Aim of the exercise: Look through the entries below and count the lines with the word "Delete" in them; give only the number.

Collection entries
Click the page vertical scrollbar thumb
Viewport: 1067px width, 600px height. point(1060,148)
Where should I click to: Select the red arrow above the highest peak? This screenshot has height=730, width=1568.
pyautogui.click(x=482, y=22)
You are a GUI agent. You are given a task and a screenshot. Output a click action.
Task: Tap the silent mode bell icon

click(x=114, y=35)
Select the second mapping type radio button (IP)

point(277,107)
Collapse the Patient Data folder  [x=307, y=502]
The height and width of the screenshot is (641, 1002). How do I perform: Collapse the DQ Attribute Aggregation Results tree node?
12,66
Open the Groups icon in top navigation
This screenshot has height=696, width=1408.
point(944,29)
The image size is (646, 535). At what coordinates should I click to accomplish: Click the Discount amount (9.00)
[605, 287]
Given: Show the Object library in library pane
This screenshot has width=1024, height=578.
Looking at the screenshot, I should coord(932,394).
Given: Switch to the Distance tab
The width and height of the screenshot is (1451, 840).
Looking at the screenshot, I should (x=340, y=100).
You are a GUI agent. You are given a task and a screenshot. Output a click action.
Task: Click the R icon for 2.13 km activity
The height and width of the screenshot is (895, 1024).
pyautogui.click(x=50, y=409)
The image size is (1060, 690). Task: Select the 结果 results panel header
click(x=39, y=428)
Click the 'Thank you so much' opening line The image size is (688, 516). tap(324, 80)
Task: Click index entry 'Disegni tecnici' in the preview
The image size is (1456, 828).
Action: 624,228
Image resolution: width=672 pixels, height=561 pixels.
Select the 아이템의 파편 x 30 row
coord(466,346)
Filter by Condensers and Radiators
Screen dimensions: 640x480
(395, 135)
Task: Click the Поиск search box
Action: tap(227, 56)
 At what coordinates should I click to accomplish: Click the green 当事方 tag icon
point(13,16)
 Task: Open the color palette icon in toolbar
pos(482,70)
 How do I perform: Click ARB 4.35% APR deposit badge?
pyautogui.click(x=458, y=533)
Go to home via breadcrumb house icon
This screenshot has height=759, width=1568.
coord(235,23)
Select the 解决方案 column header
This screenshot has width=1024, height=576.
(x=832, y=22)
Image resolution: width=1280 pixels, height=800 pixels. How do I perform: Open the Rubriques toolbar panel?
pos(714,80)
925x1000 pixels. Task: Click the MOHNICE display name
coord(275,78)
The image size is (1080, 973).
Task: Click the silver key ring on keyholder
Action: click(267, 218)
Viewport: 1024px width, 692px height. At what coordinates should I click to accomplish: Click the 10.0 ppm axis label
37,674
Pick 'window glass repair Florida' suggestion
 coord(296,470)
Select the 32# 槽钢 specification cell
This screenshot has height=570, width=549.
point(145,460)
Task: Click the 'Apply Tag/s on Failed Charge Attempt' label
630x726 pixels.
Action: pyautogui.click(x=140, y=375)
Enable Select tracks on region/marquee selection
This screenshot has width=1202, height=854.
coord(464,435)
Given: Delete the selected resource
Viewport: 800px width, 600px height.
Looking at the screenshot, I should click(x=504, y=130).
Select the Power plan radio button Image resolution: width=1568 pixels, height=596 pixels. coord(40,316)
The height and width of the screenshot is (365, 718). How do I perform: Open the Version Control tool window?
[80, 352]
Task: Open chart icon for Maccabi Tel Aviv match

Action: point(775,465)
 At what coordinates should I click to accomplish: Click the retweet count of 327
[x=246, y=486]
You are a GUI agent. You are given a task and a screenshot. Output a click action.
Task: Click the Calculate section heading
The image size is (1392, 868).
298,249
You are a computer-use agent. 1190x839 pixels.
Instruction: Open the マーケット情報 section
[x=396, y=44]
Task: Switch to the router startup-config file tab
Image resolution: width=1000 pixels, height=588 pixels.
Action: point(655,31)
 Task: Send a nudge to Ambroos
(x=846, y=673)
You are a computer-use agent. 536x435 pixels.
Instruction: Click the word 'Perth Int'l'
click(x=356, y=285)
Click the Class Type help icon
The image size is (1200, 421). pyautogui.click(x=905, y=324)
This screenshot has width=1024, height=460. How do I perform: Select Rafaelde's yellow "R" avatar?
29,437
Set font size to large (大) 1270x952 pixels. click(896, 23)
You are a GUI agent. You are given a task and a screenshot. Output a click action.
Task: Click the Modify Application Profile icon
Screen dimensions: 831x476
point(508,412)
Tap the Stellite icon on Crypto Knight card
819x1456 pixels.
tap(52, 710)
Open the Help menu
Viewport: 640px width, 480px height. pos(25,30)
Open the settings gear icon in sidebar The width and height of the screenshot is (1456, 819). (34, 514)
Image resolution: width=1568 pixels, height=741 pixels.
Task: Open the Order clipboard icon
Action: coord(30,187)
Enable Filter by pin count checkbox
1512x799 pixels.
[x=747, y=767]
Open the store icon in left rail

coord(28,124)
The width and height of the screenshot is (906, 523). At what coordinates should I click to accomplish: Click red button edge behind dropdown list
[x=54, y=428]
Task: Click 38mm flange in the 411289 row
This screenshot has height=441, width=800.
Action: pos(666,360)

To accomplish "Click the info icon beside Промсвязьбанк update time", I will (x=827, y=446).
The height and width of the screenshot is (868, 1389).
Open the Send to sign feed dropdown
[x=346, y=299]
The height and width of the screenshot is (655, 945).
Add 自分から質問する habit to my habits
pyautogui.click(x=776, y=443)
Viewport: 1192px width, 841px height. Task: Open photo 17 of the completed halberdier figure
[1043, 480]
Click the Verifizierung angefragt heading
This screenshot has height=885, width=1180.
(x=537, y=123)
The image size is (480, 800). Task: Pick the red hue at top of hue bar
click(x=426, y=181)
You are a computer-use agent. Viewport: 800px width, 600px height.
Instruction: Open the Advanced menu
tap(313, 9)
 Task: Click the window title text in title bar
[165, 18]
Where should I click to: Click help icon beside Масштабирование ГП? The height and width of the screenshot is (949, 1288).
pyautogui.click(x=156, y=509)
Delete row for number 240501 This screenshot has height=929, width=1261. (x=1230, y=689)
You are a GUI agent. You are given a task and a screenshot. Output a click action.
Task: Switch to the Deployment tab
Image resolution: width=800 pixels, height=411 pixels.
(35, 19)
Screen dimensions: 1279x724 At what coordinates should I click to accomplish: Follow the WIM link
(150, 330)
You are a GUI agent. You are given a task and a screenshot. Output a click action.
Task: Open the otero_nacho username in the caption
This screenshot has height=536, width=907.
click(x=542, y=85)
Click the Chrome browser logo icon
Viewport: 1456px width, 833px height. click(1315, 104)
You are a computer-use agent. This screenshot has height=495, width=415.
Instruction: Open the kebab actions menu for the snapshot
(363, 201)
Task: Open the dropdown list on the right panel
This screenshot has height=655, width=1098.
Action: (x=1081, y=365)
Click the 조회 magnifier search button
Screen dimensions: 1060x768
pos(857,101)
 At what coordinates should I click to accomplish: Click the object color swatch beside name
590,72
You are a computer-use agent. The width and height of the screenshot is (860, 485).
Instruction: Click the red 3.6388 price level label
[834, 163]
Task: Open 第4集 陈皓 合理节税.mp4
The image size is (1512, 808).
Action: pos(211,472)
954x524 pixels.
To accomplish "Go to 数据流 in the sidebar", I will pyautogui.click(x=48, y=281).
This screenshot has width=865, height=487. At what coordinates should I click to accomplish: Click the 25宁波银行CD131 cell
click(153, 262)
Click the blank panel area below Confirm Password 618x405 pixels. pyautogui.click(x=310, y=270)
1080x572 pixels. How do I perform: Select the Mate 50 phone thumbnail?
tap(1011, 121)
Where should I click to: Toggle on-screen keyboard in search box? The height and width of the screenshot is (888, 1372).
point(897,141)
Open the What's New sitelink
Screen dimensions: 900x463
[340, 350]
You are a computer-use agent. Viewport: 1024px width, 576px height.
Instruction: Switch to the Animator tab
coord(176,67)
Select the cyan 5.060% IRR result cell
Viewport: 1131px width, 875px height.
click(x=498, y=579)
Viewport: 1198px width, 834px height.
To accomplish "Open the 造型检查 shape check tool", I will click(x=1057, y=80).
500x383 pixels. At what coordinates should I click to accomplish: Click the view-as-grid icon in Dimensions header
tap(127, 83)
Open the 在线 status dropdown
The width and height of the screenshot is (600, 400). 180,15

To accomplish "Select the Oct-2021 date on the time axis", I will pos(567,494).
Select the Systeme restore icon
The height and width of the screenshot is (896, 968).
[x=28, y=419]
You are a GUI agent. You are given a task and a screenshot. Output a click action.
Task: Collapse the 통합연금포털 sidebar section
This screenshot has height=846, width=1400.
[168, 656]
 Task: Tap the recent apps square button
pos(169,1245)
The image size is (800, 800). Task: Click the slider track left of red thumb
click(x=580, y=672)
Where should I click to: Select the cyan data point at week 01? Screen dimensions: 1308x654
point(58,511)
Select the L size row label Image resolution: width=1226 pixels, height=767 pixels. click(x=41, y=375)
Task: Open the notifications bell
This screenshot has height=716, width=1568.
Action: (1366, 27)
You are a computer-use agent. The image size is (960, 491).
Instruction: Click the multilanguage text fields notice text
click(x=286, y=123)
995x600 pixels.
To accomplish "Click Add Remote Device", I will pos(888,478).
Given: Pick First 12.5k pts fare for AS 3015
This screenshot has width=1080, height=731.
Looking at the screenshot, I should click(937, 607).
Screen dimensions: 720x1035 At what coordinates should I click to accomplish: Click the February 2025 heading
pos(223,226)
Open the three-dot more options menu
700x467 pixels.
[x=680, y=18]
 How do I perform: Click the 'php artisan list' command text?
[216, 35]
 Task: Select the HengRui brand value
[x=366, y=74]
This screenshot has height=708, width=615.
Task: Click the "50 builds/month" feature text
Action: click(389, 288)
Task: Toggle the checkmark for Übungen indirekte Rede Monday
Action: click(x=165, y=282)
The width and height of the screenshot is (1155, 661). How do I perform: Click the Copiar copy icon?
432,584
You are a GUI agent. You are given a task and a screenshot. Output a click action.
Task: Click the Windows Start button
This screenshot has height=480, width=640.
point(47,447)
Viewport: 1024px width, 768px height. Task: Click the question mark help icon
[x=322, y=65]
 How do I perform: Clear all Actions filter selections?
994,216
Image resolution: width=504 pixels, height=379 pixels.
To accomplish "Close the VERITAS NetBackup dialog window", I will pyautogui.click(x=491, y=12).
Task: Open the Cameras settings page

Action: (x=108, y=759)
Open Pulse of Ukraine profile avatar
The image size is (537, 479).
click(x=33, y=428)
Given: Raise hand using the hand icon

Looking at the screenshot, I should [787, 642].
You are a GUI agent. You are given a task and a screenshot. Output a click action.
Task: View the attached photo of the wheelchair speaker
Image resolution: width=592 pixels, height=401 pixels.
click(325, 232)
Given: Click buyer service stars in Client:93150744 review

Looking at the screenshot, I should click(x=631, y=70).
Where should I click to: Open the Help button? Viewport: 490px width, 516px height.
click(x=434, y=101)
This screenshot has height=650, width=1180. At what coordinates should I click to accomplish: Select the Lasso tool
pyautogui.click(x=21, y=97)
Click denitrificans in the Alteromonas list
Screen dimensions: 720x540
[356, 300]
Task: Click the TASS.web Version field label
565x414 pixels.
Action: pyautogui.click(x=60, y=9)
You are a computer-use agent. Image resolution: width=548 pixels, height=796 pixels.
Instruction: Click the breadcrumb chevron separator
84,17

Solution to the exercise: 2